### [WORK INSTRUCTION]
Would you please print exactly the lines that run from the one with "Instruction: Close the" to the last line of the data, both included, without any pictures?

Source records:

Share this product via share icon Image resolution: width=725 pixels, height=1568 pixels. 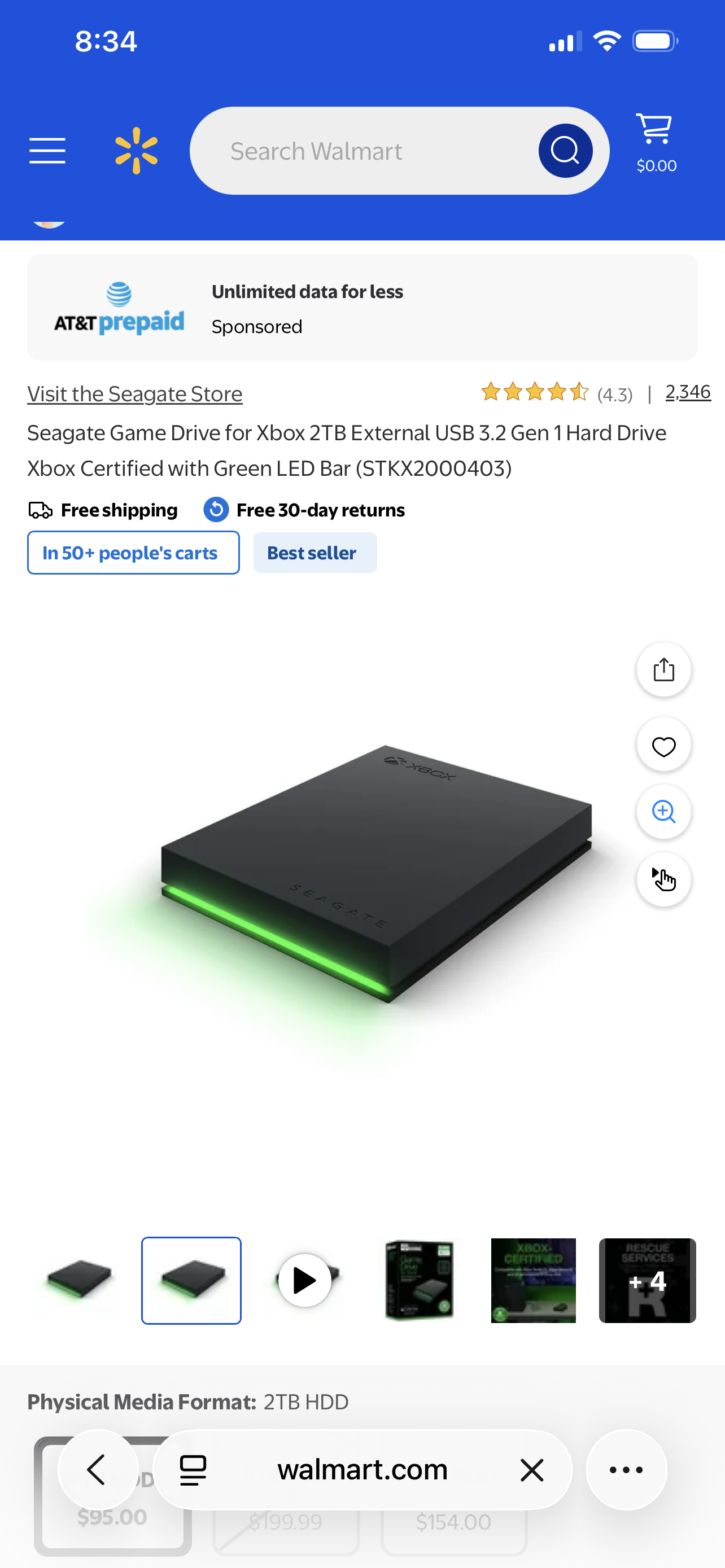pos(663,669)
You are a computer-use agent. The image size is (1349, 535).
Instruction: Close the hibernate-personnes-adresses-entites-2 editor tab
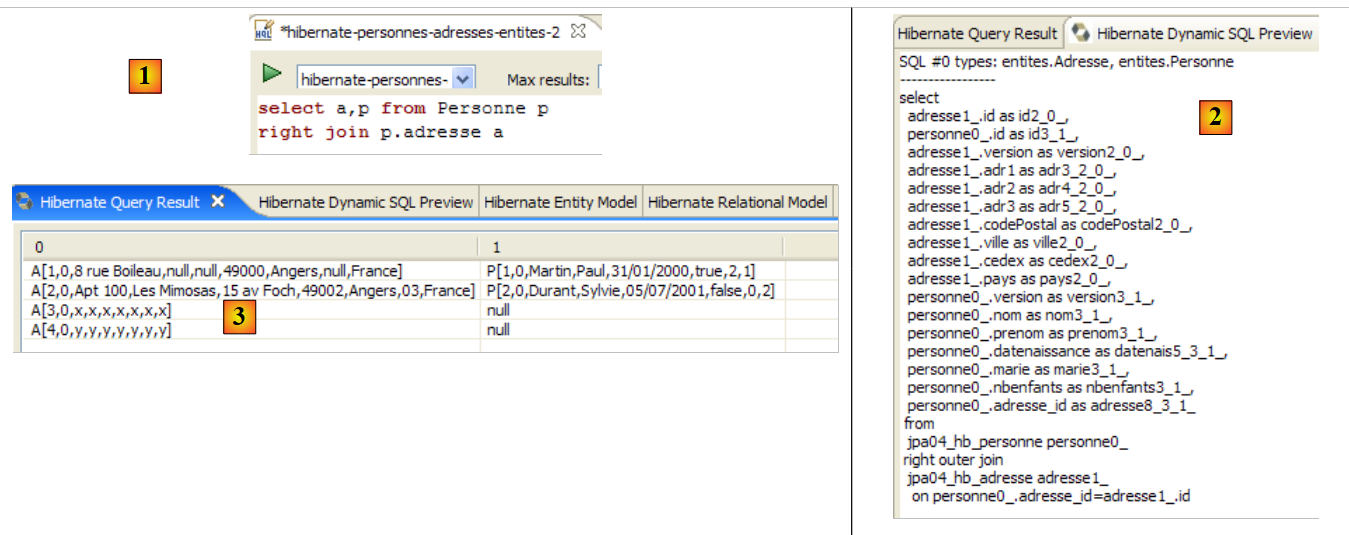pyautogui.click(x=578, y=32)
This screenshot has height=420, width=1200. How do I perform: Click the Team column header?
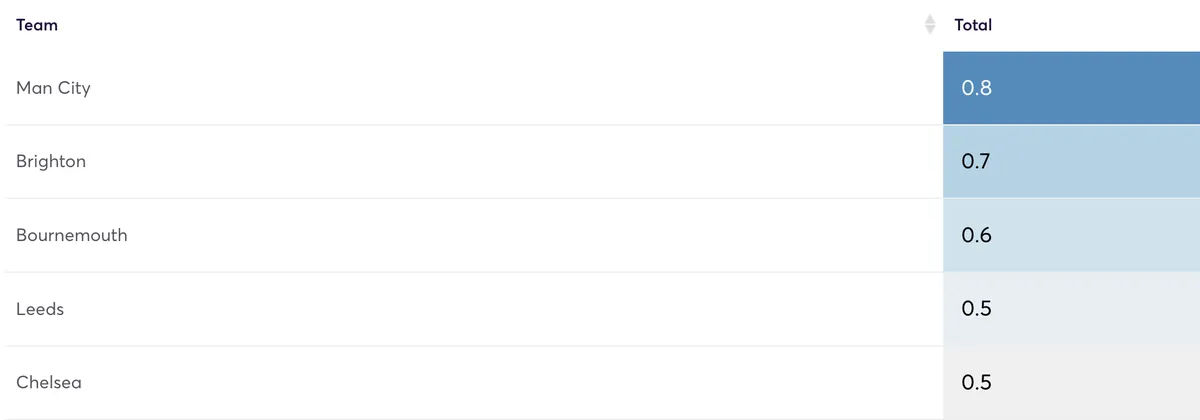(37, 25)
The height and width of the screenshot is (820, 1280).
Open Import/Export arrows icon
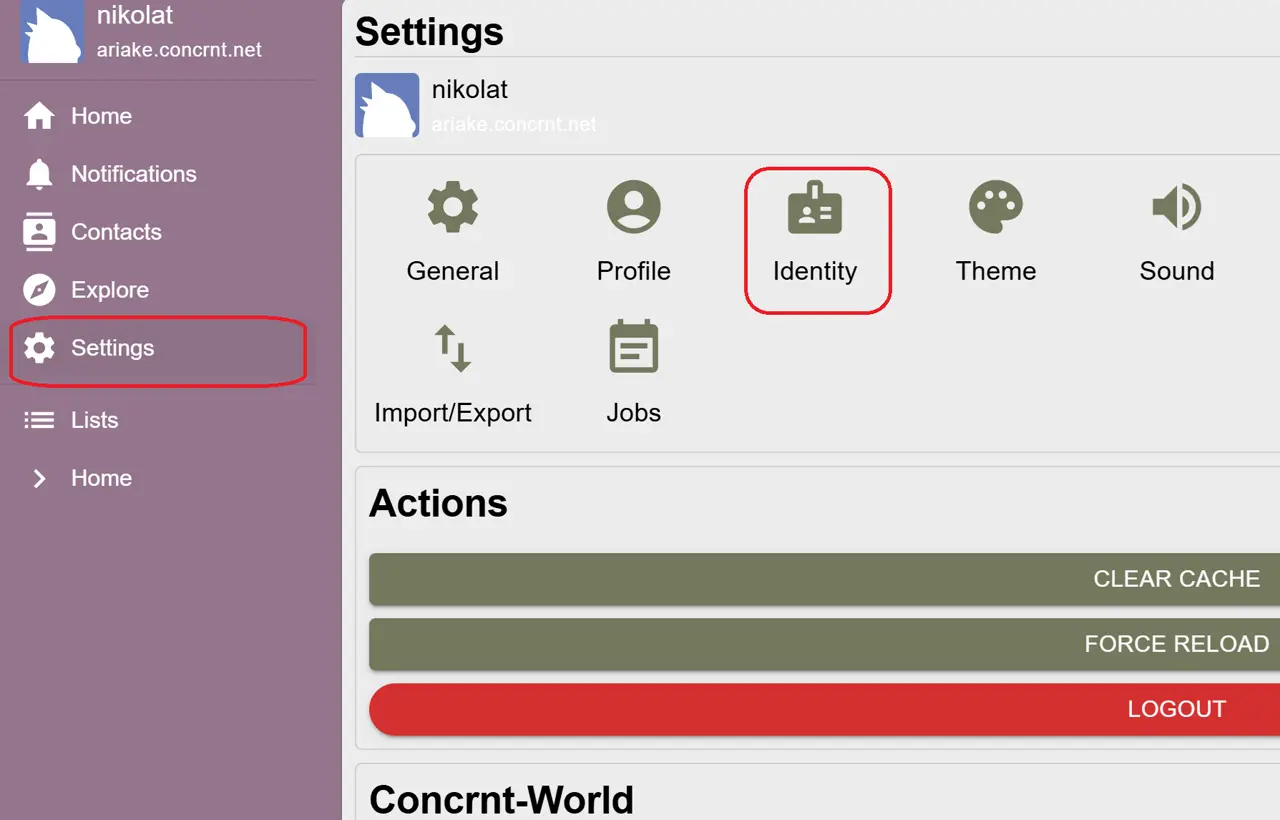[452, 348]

### [OUTPUT OF THE EXERCISE]
Instruction: Close the hibernate-personnes-adresses-entites-2 editor tab
pyautogui.click(x=578, y=32)
This screenshot has height=420, width=1200. How do I perform: Click the Team column header?
(37, 25)
The height and width of the screenshot is (820, 1280).
Open Import/Export arrows icon
[452, 348]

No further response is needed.